Своего пика эти тенденции достигли в 30-е и 40-е годы XX века, на которые пришелся период максимального могущества японской империи.

Здесь следует подробнее остановиться на ритуальной стороне поклонения духам воинов в храме Ясукуни, чтобы лучше понимать суть проводимых в нем обрядов.

В отличие от традиционных синтоистских храмов, божества, «обитающие» в Ясукуни, не являются мифическими или легендарными историческими фигурами. В этом храме поклоняются душам воинов, погибших за свою страну и императора.

Храм Ясукуни также интересен тем, что в нем отсутствуют какие-либо останки погибших и даже мемориальные доски или надгробия. Души погибших воинов списочно как бы прикреплялись посредством особых ритуалов к этому храму, и желающие могли встретиться с соответствующим духом в его стенах.

Процедура подобной списочной «прописки» выглядит следующим образом: 1) имена и адреса погибших записываются тушью на традиционной японской бумаге васи; 2) проводится особый обряд, при помощи которого призываются духи умерших и осуществляется их соединение с именами, закрепленными на манускрипте; 3) после этого общий список всех закрепленных за храмом душ размещается в нем.

Следует понимать, что подобные ритуалы японцами воспринимались крайне серьезно, поскольку им в целом органично присущ культ предков, то есть представление о том, что души мертвых после ухода из жизни сохраняют мистическую связь с живыми.

Существуют вполне реальные примеры, когда пилоты-камикадзе размещали амулет Ясукуни над повязкой на голове, обещая при этом вновь встретиться друг с другом в храме. Некоторые из таких пилотов даже писали письма своим детям, приглашая их посетить Ясукуни в будущем, когда они захотят вновь увидеть своего отца.

Считается, что на сегодня в списках храма Ясукуни закреплено около двух миллионов человек, по преимуществу погибших в войнах, которые Япония вела в первой половине XX века.

Уже после поражения Японии в ходе Второй мировой войны возникла дискуссия о том, что в Ясукуни наряду с обычными солдатами почитаются и японские военные преступники, признанные таковыми Токийским трибуналом. Причем обнаружилось это намного позднее — в 1979 году.

После разразившегося международного скандала японские власти якобы попытались решить вопрос путем выведения имен 14 военных преступников из общих списков и перевода их в какой-то иной храм.

Однако религиозные деятели, окормляющие Ясукуни, заявили, что доктрина синто не предусматривает возможности переводить куда-либо духов, которые были ритуально закреплены в общем списке.

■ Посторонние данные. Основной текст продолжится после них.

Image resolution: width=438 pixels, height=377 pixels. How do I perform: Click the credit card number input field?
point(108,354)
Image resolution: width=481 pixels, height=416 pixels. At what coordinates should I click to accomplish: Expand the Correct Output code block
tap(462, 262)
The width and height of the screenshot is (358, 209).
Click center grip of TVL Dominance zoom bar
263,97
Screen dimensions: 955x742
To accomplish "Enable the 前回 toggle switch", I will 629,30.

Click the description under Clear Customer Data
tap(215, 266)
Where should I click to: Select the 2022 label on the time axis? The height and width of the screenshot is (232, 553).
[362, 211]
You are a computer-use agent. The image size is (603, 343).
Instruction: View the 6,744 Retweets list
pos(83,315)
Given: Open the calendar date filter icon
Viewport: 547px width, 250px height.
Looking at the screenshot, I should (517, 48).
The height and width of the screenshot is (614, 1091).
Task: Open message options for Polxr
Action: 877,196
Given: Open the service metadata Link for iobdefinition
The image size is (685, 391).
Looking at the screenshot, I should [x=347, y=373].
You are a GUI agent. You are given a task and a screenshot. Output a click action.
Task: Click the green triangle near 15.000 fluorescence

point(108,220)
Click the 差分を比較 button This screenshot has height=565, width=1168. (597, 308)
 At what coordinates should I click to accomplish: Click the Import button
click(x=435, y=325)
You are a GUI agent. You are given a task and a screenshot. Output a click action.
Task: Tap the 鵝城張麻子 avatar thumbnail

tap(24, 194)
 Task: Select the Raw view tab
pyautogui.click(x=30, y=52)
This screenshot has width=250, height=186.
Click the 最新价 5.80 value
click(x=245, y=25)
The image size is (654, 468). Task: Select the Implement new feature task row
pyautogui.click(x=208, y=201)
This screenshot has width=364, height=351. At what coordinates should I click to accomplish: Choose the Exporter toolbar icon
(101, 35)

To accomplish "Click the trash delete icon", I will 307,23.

На этом, в сущности, все вялые попытки властей разрешить данный казус сошли на нет, а ритуальное поклонение духам японских воинов со стороны высших должностных лиц продолжилось.

Когда взойдет солнце

Завидное упорство японских властей, которые на протяжении последних примерно семидесяти лет не желают предавать забвению главный милитаристский храм страны, разумеется, не может не раздражать, а в последнее время и всерьез беспокоить соседей Японии.

Премьер-министры, а также члены правительства Японии и даже сам император неоднократно посещали Ясукуни для проведения обрядов уже с 1950-х годов. И даже после того, как в 1979 году всплыла информация о том, какие именно солдаты императорской армии почитаются в этом храме, правительственные делегации не прекратили посещать его с визитами.

Немаловажно и то, что император Хирохито, правивший Японией с 1926 по 1989 годы, ни разу публично не взял на себя ответственность за совершённые Японией злодеяния и не принес за них официальных извинений и слов раскаяния.

Токио обвиняют в том, что публичные речи официальных лиц, содержащие какие-то слова сожаления, носят слишком общий характер и не имеют конкретных формулировок (как правило, ограничиваясь словами о «несчастливой странице истории»). Кроме того, такие речи обычно не подкрепляются какими-либо официальными документами, тем самым преимущественно оставаясь лишь словами.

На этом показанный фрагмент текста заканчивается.